Task statement>
Return all lines from the entries below in which the word "agent" is present.

___ Given data ___

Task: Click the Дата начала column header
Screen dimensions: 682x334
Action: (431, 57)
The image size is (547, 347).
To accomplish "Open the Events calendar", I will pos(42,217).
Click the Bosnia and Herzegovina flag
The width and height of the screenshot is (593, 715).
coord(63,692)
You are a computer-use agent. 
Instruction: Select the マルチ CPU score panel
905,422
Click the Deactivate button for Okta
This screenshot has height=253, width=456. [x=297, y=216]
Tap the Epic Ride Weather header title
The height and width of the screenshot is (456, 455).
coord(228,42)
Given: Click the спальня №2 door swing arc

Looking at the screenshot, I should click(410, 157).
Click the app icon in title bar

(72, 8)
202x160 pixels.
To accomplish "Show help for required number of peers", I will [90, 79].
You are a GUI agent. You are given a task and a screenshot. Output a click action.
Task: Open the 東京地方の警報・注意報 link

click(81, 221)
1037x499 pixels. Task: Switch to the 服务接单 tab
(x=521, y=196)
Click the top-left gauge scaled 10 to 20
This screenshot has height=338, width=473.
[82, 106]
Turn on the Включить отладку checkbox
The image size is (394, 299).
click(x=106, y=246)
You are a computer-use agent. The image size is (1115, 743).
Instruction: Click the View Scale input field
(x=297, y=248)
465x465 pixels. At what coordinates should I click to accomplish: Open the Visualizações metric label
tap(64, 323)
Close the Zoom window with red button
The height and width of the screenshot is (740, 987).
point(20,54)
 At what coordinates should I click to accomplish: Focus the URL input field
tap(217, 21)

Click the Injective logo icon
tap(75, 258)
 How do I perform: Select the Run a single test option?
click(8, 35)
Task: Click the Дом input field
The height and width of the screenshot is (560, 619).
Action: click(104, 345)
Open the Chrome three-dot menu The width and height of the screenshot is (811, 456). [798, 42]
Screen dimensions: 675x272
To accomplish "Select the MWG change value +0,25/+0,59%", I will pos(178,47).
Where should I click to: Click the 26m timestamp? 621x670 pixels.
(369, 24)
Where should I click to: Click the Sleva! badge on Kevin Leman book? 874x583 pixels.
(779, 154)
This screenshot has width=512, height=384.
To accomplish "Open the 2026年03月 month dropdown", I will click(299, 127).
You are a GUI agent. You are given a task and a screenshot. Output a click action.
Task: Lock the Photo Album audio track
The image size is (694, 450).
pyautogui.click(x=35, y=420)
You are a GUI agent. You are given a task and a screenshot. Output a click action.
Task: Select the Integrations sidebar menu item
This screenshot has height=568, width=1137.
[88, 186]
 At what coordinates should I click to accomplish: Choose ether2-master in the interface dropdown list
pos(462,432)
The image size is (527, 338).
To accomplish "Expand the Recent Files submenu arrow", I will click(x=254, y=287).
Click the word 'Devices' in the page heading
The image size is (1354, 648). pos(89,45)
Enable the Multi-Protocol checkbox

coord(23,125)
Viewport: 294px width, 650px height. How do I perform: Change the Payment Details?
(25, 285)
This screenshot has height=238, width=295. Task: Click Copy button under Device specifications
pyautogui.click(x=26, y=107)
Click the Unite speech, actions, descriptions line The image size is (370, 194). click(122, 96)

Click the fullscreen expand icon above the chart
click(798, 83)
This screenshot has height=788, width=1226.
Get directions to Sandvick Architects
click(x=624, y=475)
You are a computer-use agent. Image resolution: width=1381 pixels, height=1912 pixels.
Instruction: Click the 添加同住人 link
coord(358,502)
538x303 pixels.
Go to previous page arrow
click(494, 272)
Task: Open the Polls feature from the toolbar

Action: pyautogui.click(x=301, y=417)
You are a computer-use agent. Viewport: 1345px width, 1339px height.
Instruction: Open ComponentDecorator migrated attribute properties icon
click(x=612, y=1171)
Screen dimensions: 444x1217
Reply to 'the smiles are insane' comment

___

Answer box>
You are a computer-use agent. 
You are a GUI agent. You are given a task and a screenshot. Output a click action.
You are a computer-use agent. The image size is (1115, 743).
You are a GUI agent. You are given a task and a screenshot. Output a click action.
You are a GUI agent. You are given a task and a screenshot. Output a click action.
You are a computer-use agent. Image resolution: width=1381 pixels, height=1912 pixels.
You are a computer-use agent. Viewport: 1345px width, 1339px height.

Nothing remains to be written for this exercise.